[Element and text position data]

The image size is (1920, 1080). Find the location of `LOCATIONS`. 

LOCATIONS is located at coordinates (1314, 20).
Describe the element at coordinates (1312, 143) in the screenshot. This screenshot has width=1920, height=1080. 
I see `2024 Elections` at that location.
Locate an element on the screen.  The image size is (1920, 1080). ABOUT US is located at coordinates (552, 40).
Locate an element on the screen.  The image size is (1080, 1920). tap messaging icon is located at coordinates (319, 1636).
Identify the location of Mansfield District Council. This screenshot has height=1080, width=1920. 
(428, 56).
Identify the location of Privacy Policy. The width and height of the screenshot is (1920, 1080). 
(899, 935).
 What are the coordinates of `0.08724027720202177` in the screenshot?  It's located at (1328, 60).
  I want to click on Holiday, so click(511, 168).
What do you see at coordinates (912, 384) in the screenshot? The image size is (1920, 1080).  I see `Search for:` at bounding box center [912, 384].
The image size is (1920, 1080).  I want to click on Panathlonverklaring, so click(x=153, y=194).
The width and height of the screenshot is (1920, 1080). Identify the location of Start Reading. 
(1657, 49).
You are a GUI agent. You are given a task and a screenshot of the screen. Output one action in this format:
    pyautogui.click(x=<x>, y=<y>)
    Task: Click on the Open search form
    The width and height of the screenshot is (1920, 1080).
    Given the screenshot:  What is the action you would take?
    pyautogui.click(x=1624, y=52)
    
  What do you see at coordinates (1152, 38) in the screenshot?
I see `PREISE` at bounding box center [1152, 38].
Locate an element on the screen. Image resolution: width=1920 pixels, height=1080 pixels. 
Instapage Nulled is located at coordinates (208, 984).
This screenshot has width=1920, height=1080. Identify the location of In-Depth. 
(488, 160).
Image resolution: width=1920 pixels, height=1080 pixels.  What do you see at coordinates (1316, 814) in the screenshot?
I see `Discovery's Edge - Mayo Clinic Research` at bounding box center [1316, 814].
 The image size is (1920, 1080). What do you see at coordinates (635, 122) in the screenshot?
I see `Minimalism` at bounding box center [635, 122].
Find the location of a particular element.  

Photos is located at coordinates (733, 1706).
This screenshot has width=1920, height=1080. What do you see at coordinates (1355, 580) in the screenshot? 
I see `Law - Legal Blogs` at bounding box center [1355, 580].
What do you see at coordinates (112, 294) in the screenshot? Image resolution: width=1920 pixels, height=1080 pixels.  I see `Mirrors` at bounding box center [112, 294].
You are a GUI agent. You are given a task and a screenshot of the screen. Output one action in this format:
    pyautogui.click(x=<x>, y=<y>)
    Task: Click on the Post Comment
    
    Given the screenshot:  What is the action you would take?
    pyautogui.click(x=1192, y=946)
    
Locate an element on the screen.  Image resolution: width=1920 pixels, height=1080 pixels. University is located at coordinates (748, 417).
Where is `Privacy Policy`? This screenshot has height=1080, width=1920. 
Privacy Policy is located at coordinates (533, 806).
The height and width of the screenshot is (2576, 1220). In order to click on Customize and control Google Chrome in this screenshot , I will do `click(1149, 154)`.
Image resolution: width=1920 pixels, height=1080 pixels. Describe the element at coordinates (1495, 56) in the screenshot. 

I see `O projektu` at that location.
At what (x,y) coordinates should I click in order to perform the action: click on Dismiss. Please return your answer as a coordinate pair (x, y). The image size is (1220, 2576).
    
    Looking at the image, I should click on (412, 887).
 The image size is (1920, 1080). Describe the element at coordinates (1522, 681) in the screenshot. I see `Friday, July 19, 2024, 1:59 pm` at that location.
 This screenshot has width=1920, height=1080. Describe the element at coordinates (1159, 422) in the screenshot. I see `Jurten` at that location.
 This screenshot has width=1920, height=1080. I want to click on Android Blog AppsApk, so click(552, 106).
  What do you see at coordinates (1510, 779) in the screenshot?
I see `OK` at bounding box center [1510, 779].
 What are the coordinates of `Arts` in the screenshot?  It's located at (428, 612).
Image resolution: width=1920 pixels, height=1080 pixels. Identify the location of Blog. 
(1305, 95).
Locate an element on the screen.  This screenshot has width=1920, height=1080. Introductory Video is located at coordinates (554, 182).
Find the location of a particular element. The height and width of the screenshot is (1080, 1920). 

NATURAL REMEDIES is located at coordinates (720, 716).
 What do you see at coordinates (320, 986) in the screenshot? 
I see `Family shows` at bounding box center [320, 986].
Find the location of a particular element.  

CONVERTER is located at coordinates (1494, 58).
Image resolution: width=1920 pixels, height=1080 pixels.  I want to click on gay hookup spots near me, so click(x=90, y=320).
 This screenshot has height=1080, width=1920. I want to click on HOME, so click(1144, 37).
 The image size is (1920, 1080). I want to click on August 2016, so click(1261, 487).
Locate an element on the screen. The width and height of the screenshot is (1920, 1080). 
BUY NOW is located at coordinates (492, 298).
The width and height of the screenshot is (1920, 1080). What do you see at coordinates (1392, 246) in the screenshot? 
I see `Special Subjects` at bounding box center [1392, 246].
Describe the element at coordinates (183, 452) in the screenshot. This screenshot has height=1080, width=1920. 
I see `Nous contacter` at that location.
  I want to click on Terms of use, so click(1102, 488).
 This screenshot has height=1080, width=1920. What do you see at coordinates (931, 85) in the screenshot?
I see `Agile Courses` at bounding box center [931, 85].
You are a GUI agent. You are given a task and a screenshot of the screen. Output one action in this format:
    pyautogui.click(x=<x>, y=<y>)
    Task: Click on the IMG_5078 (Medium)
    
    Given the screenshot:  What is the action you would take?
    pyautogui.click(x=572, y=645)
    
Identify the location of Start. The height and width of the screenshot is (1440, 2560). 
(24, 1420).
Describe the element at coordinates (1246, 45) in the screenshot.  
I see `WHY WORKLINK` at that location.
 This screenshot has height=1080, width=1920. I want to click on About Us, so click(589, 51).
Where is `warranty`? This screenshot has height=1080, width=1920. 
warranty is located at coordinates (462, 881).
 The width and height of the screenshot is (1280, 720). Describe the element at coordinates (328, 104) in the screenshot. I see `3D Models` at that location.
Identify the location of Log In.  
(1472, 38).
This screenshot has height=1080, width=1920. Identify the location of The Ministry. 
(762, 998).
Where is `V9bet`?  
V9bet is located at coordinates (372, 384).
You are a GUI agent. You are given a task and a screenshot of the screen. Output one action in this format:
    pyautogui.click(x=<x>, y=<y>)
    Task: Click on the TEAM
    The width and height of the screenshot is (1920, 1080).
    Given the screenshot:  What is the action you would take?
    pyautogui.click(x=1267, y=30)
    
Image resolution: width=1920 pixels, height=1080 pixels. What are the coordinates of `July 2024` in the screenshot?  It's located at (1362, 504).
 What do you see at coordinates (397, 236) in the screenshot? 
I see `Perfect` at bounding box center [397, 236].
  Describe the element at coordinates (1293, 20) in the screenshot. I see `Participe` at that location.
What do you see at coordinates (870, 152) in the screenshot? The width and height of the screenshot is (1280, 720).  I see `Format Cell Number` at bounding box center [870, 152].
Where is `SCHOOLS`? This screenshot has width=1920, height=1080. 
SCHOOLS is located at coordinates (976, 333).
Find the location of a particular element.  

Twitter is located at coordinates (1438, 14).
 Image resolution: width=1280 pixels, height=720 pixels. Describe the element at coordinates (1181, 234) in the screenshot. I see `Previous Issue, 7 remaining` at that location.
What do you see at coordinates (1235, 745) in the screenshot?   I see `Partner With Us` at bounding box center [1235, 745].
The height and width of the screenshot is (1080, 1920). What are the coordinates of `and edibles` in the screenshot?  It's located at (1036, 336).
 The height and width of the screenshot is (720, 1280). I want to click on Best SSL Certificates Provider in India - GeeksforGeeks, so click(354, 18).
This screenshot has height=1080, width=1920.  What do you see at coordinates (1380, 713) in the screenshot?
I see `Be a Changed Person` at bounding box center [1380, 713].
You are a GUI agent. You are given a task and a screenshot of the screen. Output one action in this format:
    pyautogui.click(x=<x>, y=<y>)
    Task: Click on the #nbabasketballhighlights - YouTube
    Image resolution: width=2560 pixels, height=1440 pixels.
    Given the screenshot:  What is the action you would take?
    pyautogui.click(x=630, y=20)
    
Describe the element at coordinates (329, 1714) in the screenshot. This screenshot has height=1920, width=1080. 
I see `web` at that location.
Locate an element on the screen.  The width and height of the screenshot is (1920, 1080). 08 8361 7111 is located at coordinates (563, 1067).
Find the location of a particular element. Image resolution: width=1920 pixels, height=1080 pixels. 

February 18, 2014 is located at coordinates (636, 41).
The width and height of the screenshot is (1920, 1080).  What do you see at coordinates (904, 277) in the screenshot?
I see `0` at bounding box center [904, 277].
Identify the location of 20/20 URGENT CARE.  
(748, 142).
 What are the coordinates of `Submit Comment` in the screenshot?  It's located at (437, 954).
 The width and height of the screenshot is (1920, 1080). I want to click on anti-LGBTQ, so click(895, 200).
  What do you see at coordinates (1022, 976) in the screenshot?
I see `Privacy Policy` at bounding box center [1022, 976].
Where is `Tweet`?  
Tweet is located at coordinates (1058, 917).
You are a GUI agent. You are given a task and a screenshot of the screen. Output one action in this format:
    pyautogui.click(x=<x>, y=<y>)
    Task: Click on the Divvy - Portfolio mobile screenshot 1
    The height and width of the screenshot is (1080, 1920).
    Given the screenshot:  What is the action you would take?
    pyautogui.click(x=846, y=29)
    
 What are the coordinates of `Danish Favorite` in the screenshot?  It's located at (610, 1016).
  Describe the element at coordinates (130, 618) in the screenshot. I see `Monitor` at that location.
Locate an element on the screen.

[STATED GOAL] Copy out, without changes, the lines from the one containing "Identify the location of Start." through the one containing "V9bet is located at coordinates (372, 384).", including both.

[ANSWER TO THIS EXERCISE]
Identify the location of Start. The height and width of the screenshot is (1440, 2560). 
(24, 1420).
Describe the element at coordinates (1246, 45) in the screenshot.  
I see `WHY WORKLINK` at that location.
 This screenshot has height=1080, width=1920. I want to click on About Us, so click(589, 51).
Where is `warranty`? This screenshot has height=1080, width=1920. 
warranty is located at coordinates (462, 881).
 The width and height of the screenshot is (1280, 720). Describe the element at coordinates (328, 104) in the screenshot. I see `3D Models` at that location.
Identify the location of Log In.  
(1472, 38).
This screenshot has height=1080, width=1920. Identify the location of The Ministry. 
(762, 998).
Where is `V9bet`?  
V9bet is located at coordinates (372, 384).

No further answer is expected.